The Selkirk Mountains in northern Idaho are home to one of the most endangered species in the United States, the caribou. There are currently a population of about twelve living there and they are the last of them in the United States. According to wildlife biologist, Norm Merz, not long ago there were hundreds of these animal living here. The herd’s biggest threat is predation by wolves and cougars. The problem has become so severe that the government has sharpshooters eliminate wolves from above in helicopters, a process known as culling, in attempt to protect the caribou from extinction. The wolf population is not threatened by this type of hunt, it is suggested that it may even promote reproduction. Wolf predation, however, is a repercussion of a greater more difficult problem to manage; humans. The decline in caribou is mainly due to human factors such as logging, mining, and road building. Their forest habitats have been clear cut and destroyed driving them away. As a plan to protect the endangered caribou, the government set aside 375,000 acres of land as their habitat. The public opposed this and had the number lowered to 30,000 acres.

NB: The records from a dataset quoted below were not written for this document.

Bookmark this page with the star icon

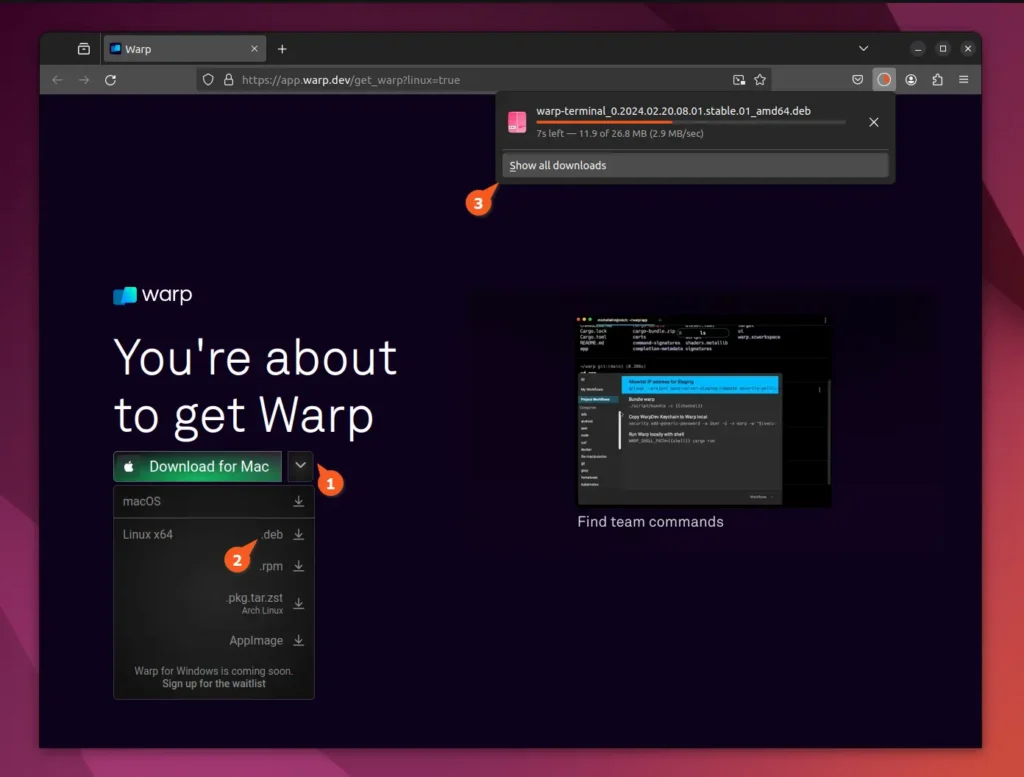pos(760,80)
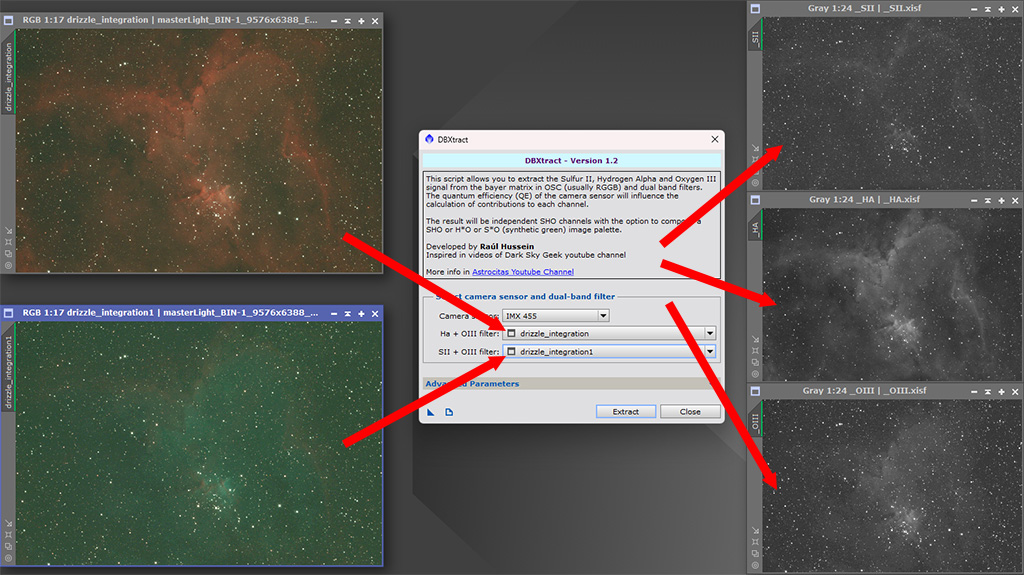Viewport: 1024px width, 575px height.
Task: Open the SII + OIII filter view list
Action: coord(710,352)
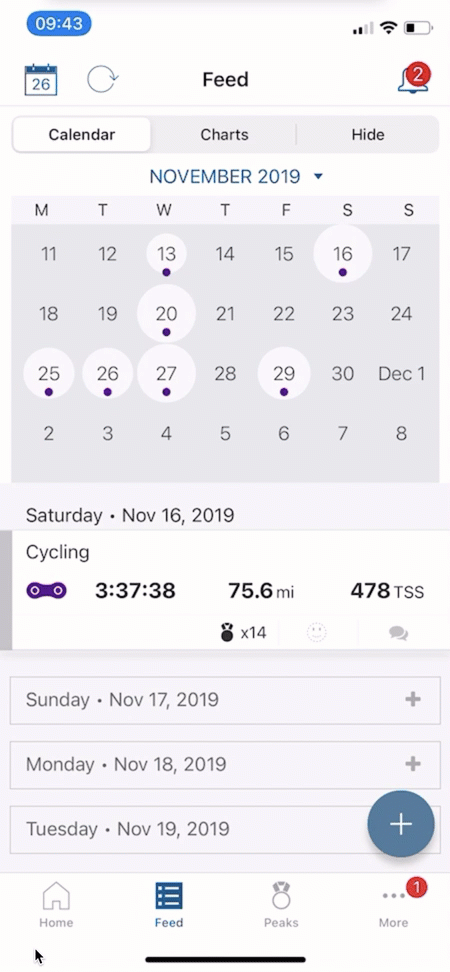The image size is (450, 972).
Task: Expand Sunday Nov 17 with plus
Action: coord(413,700)
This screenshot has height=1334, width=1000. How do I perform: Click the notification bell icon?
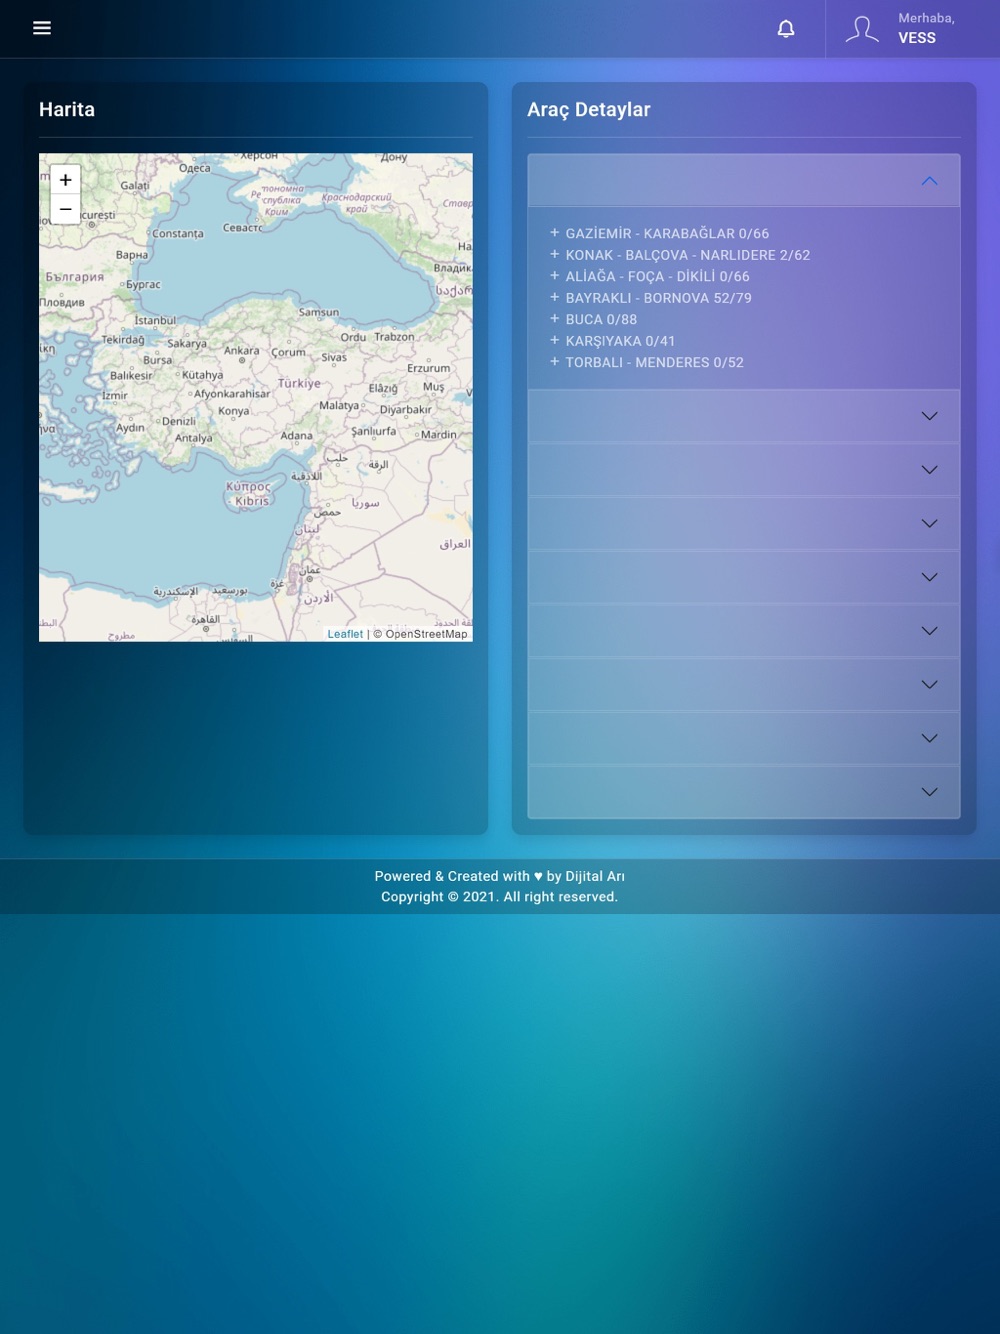(786, 29)
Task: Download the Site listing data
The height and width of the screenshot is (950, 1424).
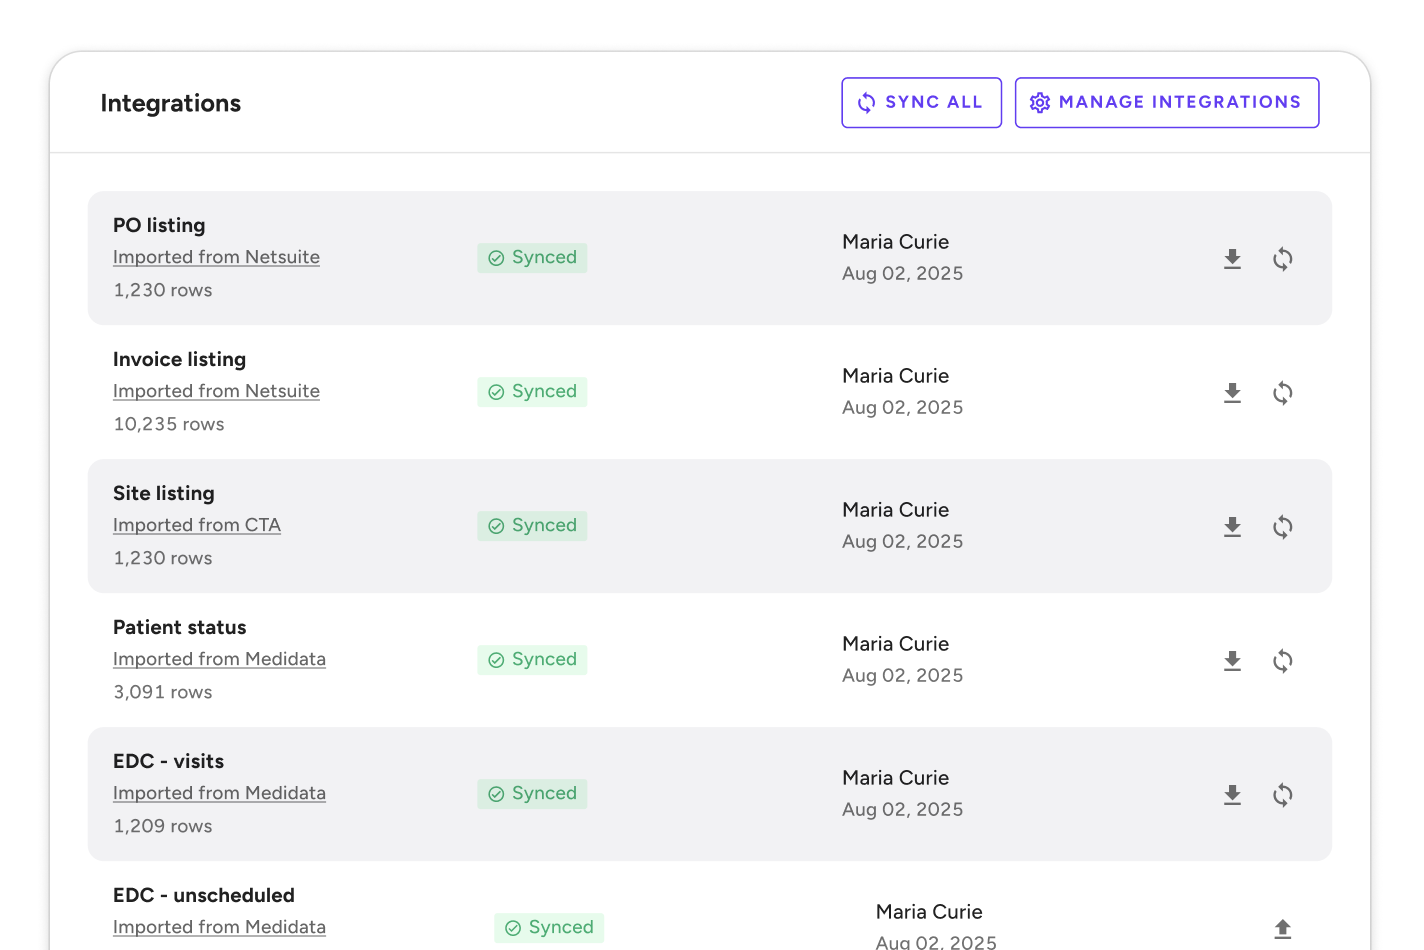Action: pyautogui.click(x=1232, y=527)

This earth belongs not only to us human beings, but to all living things. But here we are taking away land from other living beings for the sole reason that they can’t do anything about it.   When viewed from a contractarianism point of view this is perfectly alright. Because we are able to gain many different benefits from both plants and animals without having to return the favor they are not considered a part of the moral community. In theory we can do whatever we’d like without their approval. This validates our actions of ruining their habitats and driving them to the edge of extinction. Luckily, not everyone follows contractarianism. Those who have a utilitarian way of thinking are the ones fighting to protect the last of our caribou. According to utilitarianism anything that is capable of suffering is considered a member of the moral community and it is wrong to harm them. Pushing a species to the brink of extinction is indeed harmful. This seems hypocritical when we look at the killing of wolves in the process of protecting our caribou. Utilitarianism, however, also says that we should carry out the optimific action, or the one that produces the greatest balance of good to bad consequences. In this case sacrificing a small amount of wolves from a large population to save an entire population that is dying out is the right action. Thank god some of us have a utilitarian mindset or our Earth might already have been completely destroyed.